Field studies by the Great Lakes Center showed 69 percent of the shiners collected were less than a year old, 26 percent were between 1 and 2 years old and only 5 percent were two years or older.
Weather and water temperature may play a role in year-to-year shiner populations, according to the center’s research.
Studies showed that, after the record cold of early 2015, larvae emerged almost a month later than they did a year earlier, and the overall population was down 75 percent from 2014 levels. Data shows Lake Erie’s water temperature reached 70 degrees on June 29, 2014, but not until July 15 in 2015.
Although Lake Erie never froze over last winter, the delay in warm spring weather seems to be hurting the shiner again in 2016, Pérez-Fuentetaja said.
“The spring temperatures are cold this year, and we are seeing a lot of sick emerald shiners this early in the season,” she said.
Other research revealed:
• Emerald shiners comprised 90 percent of the stomach contents of walleye and more than 70 percent of the stomach contents of steelhead trout.
• Lake Erie and the upper Niagara River shiners are more genetically similar to one another than shiners from the lower Niagara and Lake Ontario.
• Shiners in the Niagara River tend to be thinner and more pencil-shaped than those in the lakes, which could be a result of the strong river current.
• Adequate nutrition is available for shiners in the upper Niagara River in the forms of algae and zooplankton.

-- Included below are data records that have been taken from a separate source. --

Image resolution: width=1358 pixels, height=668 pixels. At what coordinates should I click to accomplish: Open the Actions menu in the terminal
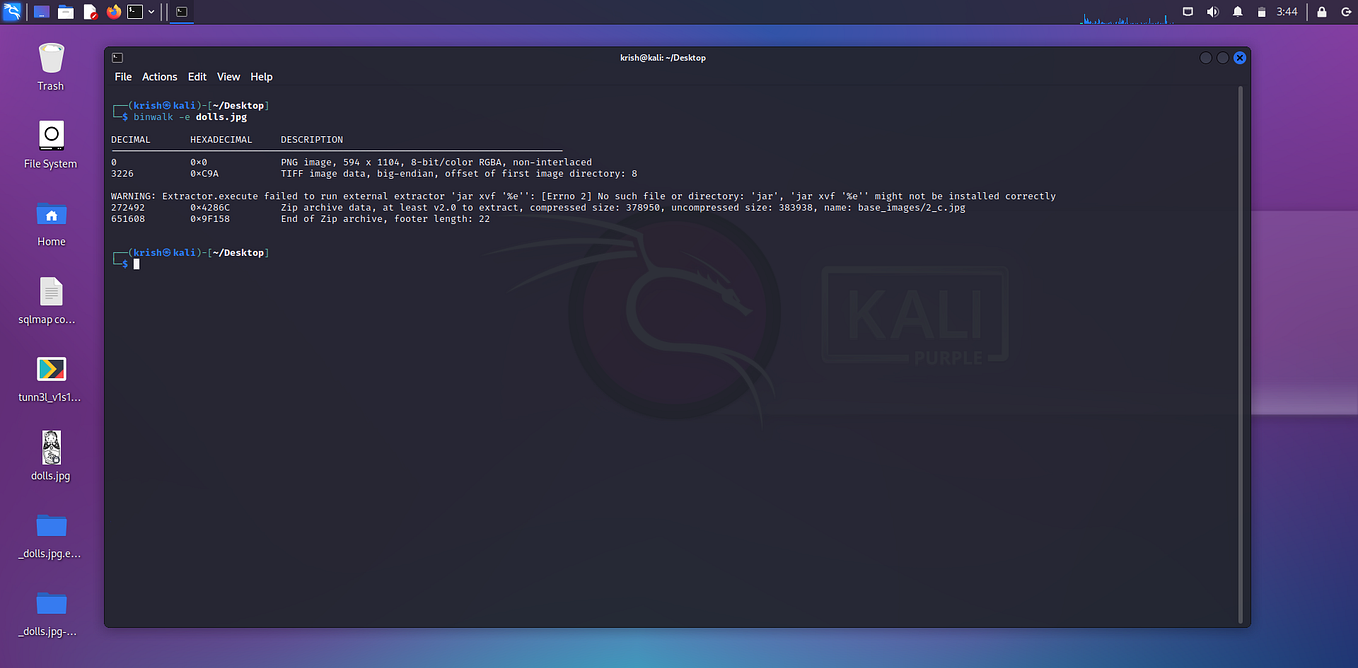pyautogui.click(x=159, y=76)
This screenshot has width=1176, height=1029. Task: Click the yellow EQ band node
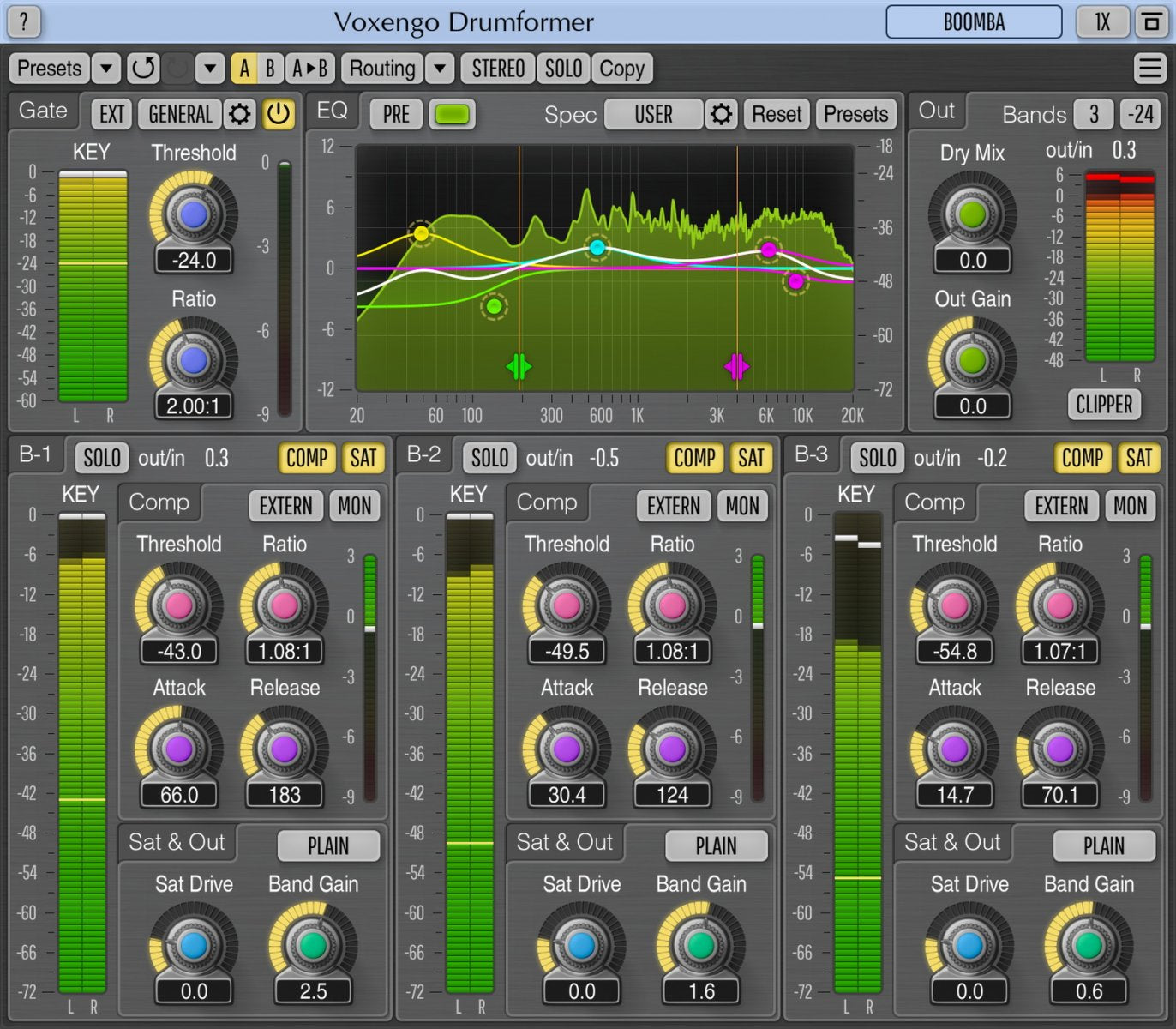click(x=421, y=233)
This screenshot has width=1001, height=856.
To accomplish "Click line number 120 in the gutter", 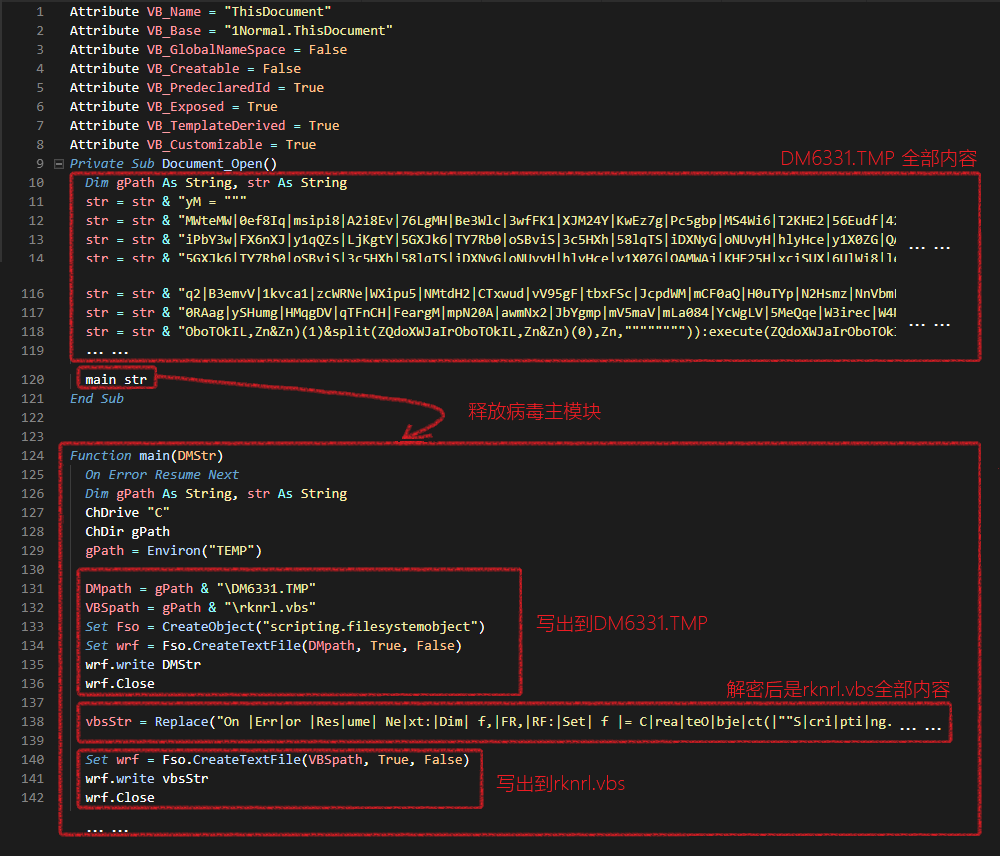I will coord(31,380).
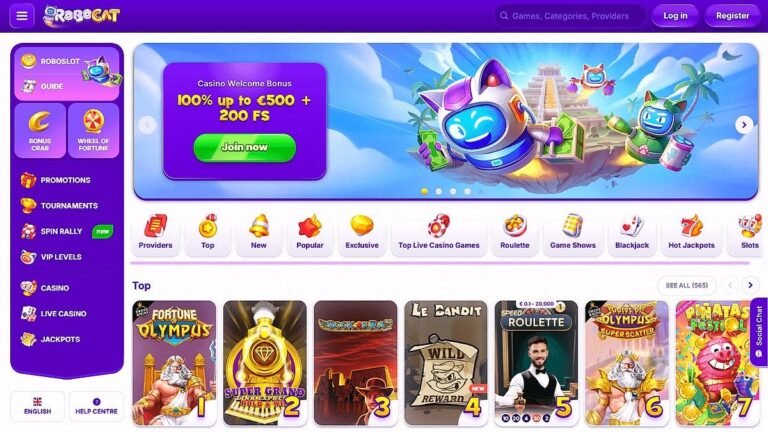Select the Hot Jackpots category icon

pos(691,232)
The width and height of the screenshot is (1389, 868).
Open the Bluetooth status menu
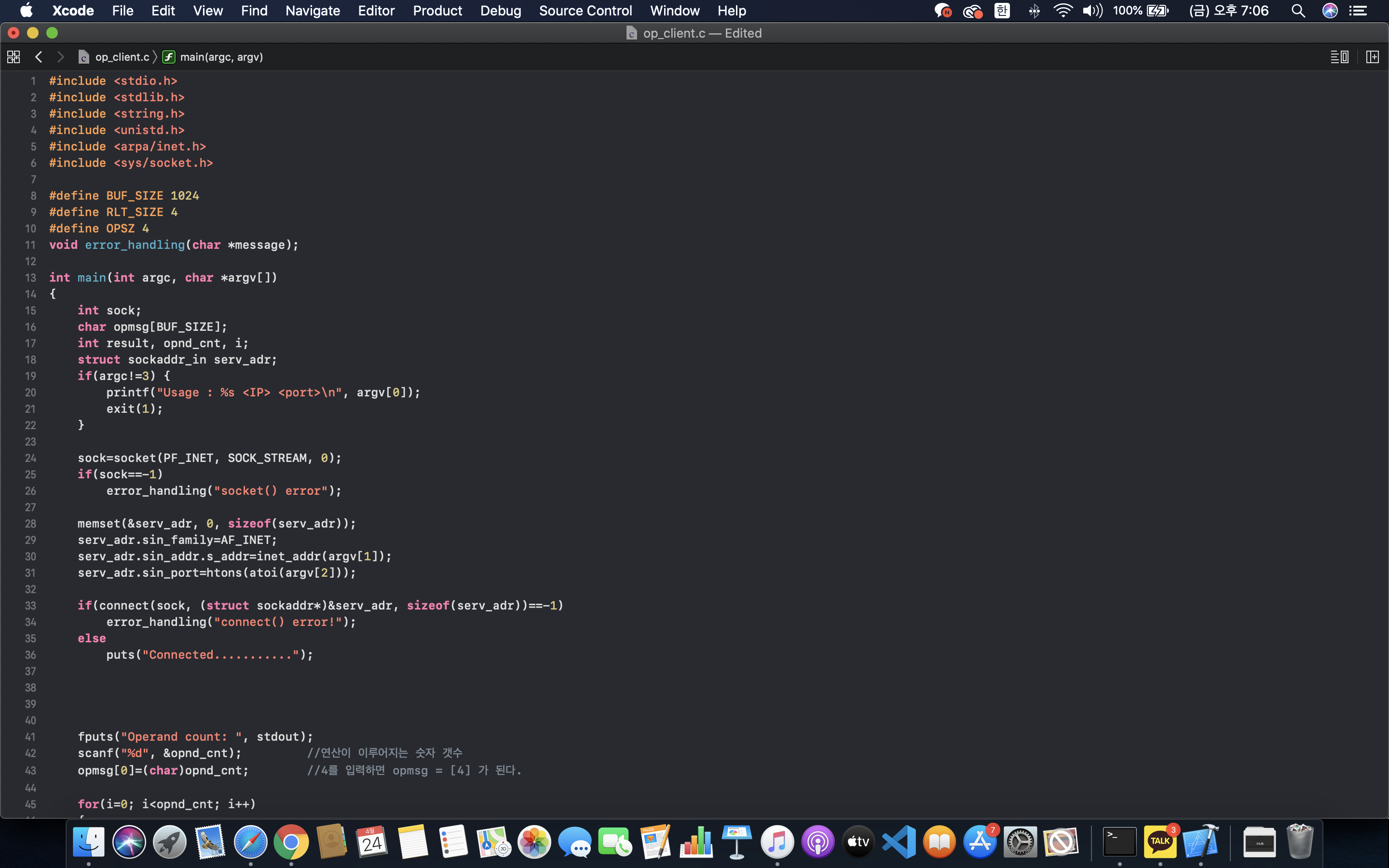click(1034, 10)
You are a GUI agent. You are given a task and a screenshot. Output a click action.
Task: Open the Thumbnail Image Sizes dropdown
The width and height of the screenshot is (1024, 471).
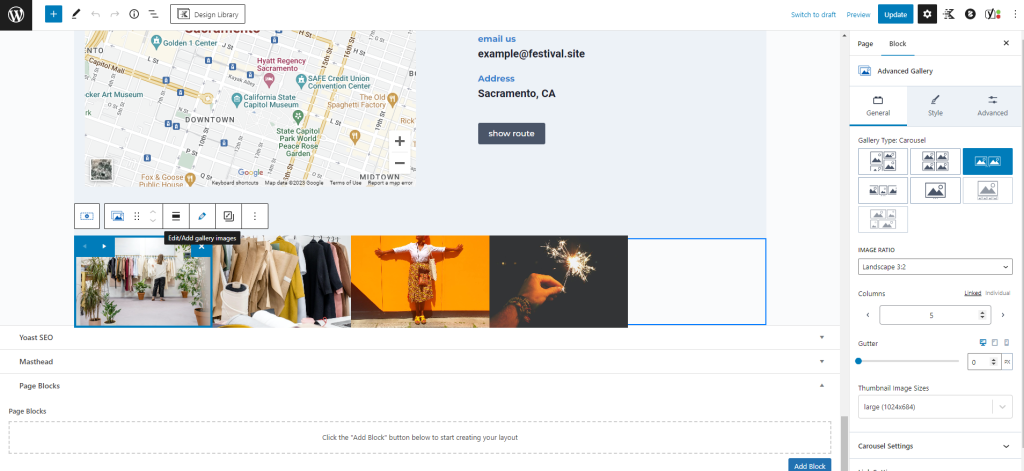[x=935, y=407]
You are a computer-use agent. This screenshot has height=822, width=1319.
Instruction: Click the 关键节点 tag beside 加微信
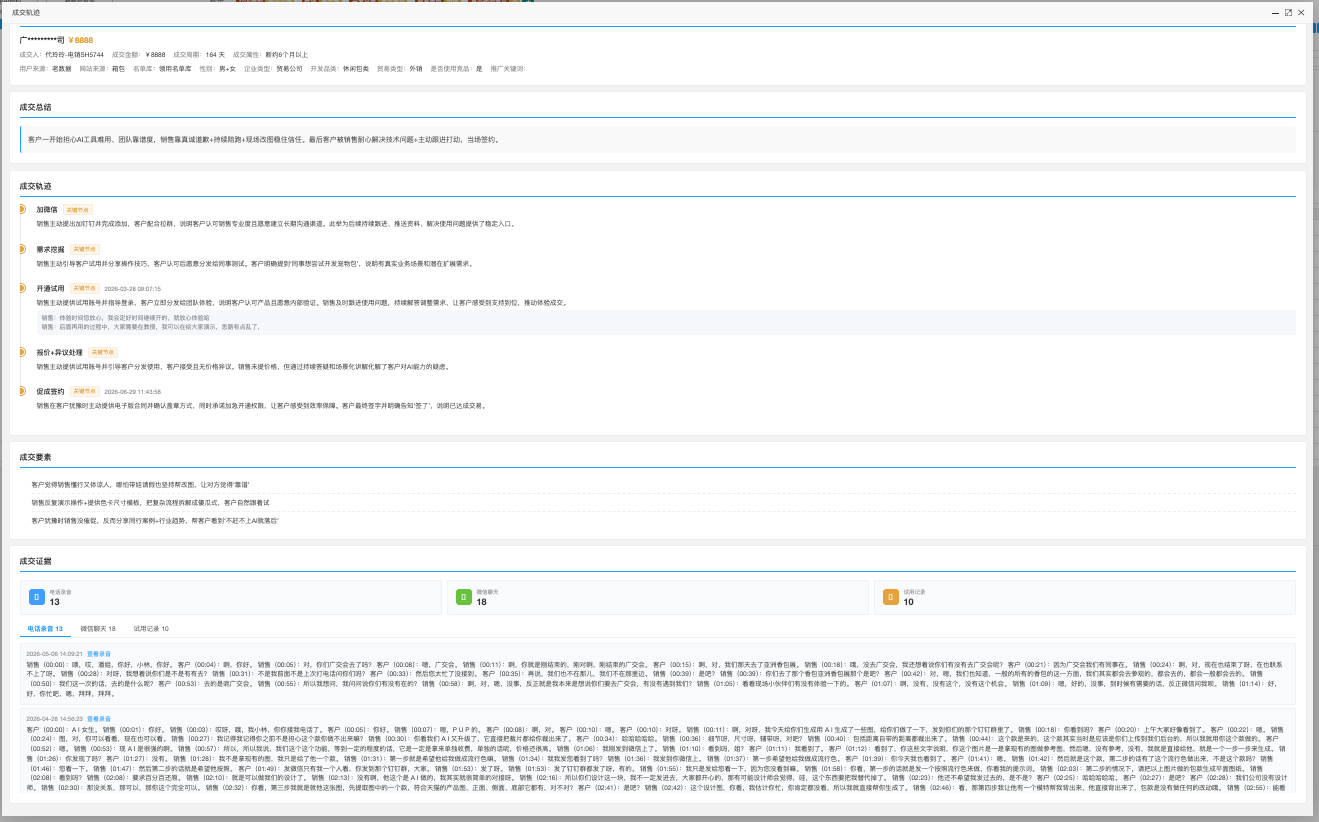coord(77,210)
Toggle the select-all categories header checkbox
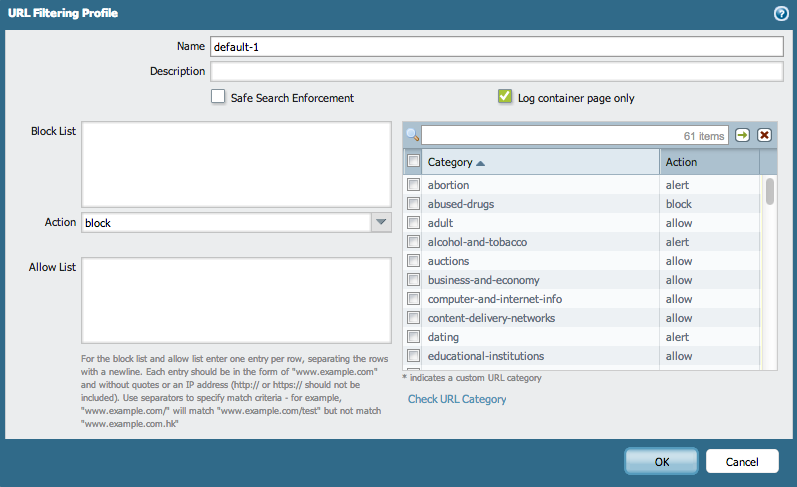 (x=413, y=161)
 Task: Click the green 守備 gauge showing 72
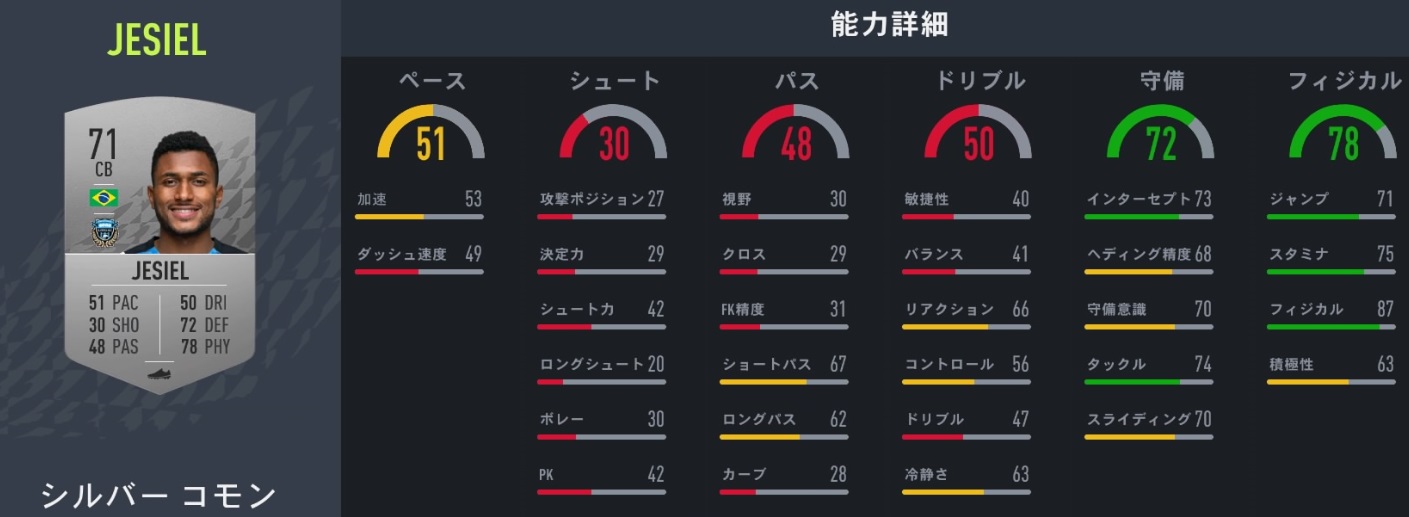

Researchers said the lives of the emerald shiner and the threatened common tern are delicately intertwined.
Last year’s dip in the shiner population may have had a correspondingly detrimental affect on area terns, researchers say.
“Last year, their chick rearing success was pretty low,” said Jo Johnson, a graduate student on the project. “The emerald shiner is their main food source.”
It’s why researchers stress the importance of the tiny minnow in the larger ecosystem.
“This little minnow is part of the middle of the food web,” DePriest said. “There are so many fish and wildlife that rely on this tiny fish.”
The Niagara River corridor is classified by Audubon as one of three globally “Important Bird Areas” west of Rochester.
So the findings from the Emerald Shiner Project could prove invaluable to the river’s recovery, said Jill Jedlicka, executive director of Buffalo Niagara Riverkeeper.
“It’s not just a study for the sake of a study,” Jedlicka said. “It’s a study to fix and restore.”
And it could help restore the shiner’s habitat, shoreline and water quality not only along the Niagara River but in other ecosystems.
“We’re going to learn a lot at the end of this,” said Hinterberger from the Army Corps. “There might be widespread application of this in the United States and around the world for the small fish in the big river.”